Stevens, a militant atheist, is responsible for installing Festivus poles (y'know, the yuletide holiday invented in the '90s sitcom Seinfeld) at nativity scenes on government-owned property across the state of Florida, all in the name of religious freedom and the separation of church and state.
But ever since Stevens announced his retirement in 2016, holiday seasons haven't been the same.
Until now.
New Times has confirmed that the Chaplain of His Holy Boner (as he calls himself) has returned from a five-year hiatus to launch a new organization: Mount Jab Church, Holy Church of the Vaccinated. This year, Stevens is celebrating the holiday season by sending a special gift to local public officials on his naughty list. In lieu of coal, he has sent butt plugs — no, make that big butt plugs — er, big-ass butt plugs that weigh nine pounds and are eleven inches long and five inches wide.
Stevens says the list of recipients of the mortar-size derriere accessories includes Fort Lauderdale Mayor Dean Trantalis, Hollywood Mayor Josh Levy, Hollywood Police Chief Chris O’Brien, and Florida Gov. Ron DeSantis, along with a container of Crisco vegetable shortening, plus condoms ("for safety").
"Their heads are so far up their goddamn asses, so I figured when they take their heads out, they'll need something else to put up there," he tells New Times.
![](https://media2.miaminewtimes.com/mia/imager/u/blog/13469598/butt_plug_chaz_stevens_courtesy_thetweetofjab.png?cb=1690310616)
The butt plugs weigh nine pounds and measure eleven inches long and five inches wide.
Photo Courtesy of Mount Jab Church
Mayor Trantalis earned a spot on Stevens' naughty list when the city rejected the activist's requests to erect a "Fauci Claus" cardboard cutout in a public area, informing him that the city did not put up displays by private individuals on public land.
"He ignored me at his own peril," Stevens says.
The matching plugs for the mayor and police chief of Hollywood are linked to the city's backing of a controversial plan to build a condo on public land overlooking the beachfront. When resident Catherine Uden announced that she planned to attend a block party dressed as a high-rise condo in an act of protest, the Hollywood Police Department told her she'd be arrested if she followed through and told anyone why she was wearing the getup. (After the national news media covered the skirmish, Uden wore the costume to the block party without incident.)
Viewing the prior restraint as an assault on the First Amendment, Stevens put Levy and O'Brien on his list of Florida officials who #GotDonged.
![](https://media1.miaminewtimes.com/mia/imager/u/blog/13469600/butt_plug_mailing_labels_chaz_stevens.jpeg?cb=1690310616)
A bag of dicks? The butt plugs were sent via the United States Postal Service.
Photo courtesy of Mount Jab Church
DeSantis earned Stevens' special trophy for hiring Surgeon General Joseph A. Ladapo in September. Ladapo, who has ties to fringe groups that promote bogus COVID-19 treatments, is now in charge of the Florida Department of Health and the state's COVID-19 response, which is a step too absurd even for Stevens.
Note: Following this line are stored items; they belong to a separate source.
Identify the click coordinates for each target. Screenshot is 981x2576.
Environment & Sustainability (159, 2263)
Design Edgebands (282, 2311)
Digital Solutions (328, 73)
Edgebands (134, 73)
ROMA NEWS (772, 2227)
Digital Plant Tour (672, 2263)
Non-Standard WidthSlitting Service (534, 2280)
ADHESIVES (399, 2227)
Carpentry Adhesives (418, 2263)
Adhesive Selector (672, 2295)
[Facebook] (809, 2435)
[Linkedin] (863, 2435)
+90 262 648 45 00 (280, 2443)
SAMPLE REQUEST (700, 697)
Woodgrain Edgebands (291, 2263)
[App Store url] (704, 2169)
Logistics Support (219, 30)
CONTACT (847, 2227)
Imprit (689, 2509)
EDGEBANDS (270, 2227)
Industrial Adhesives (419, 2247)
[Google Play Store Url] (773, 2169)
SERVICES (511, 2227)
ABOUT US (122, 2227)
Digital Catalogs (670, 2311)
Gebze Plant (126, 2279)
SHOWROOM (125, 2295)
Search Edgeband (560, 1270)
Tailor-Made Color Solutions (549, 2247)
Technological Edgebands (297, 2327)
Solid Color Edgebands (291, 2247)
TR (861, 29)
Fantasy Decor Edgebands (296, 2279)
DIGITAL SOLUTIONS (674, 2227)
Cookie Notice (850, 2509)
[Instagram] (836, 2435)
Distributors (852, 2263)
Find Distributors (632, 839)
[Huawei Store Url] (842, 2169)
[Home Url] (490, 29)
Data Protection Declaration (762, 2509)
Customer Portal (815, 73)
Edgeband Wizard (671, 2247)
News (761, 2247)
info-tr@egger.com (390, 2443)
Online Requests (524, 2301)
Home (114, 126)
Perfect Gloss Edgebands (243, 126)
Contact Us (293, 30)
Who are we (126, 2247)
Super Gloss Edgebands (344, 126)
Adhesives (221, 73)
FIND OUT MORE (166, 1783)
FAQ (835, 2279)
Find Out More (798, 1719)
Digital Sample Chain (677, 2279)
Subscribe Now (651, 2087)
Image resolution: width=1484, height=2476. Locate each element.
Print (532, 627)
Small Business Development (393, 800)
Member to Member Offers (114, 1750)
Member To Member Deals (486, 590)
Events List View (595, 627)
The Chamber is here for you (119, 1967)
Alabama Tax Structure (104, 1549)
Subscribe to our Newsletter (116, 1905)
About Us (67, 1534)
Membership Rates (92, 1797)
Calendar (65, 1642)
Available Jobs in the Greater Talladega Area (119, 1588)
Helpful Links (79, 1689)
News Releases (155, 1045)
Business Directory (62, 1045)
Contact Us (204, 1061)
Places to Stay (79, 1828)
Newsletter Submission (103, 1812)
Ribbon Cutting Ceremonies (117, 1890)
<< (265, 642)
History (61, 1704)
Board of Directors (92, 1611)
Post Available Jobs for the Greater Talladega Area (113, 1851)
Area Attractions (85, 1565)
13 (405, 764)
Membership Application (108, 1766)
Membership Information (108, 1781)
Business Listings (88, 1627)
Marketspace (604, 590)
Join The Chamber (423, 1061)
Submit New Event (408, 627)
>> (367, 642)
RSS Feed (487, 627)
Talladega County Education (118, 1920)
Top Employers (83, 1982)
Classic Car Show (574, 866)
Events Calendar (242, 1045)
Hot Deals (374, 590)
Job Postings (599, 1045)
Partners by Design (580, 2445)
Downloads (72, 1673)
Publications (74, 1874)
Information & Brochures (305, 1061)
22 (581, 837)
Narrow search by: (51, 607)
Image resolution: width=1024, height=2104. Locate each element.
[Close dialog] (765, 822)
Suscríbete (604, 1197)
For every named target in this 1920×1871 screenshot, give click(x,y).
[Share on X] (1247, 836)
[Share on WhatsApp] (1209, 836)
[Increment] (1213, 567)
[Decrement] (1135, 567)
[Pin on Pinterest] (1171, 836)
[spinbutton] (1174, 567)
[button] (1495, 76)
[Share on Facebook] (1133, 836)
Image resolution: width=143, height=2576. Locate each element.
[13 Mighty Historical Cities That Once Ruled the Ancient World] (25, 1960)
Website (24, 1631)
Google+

"There's no other person who deserves a butt plug up their ass than Ron DeSantis — with love and tenderness and lots of Anal-Ese," he imparts.
![](https://media1.miaminewtimes.com/mia/imager/u/blog/13469599/got_donged_chaz_stevens_package.png?cb=1690310616)
The #GotDonged package includes a humongous butt plug on a leash, vegetable shortening, condoms, and assorted knickknacks.
Photo courtesy of Mount Jab Church
Mount Jab has launched a TikTok account wherein Stevens says he'll post videos of artists drawing political figures with penises for noses. He says his "elves" have manufactured "Fauci Claus" cardboard cutouts of the president's chief medical advisor, Dr. Anthony Fauci, in a Santa suit and mailed them to the halls of Congress today.
Last week he pulled a similar stunt at the Florida Capitol, displaying cardboard cutouts of "Fauci Claus" and "Grim [Tucker] Carlson" posed beside Festivus poles.
Stevens says he has received death threats over the years and understands the perils of reinserting himself into the activism arena. But he welcomes the thrill.
"This shit gives me a boner," he confesses.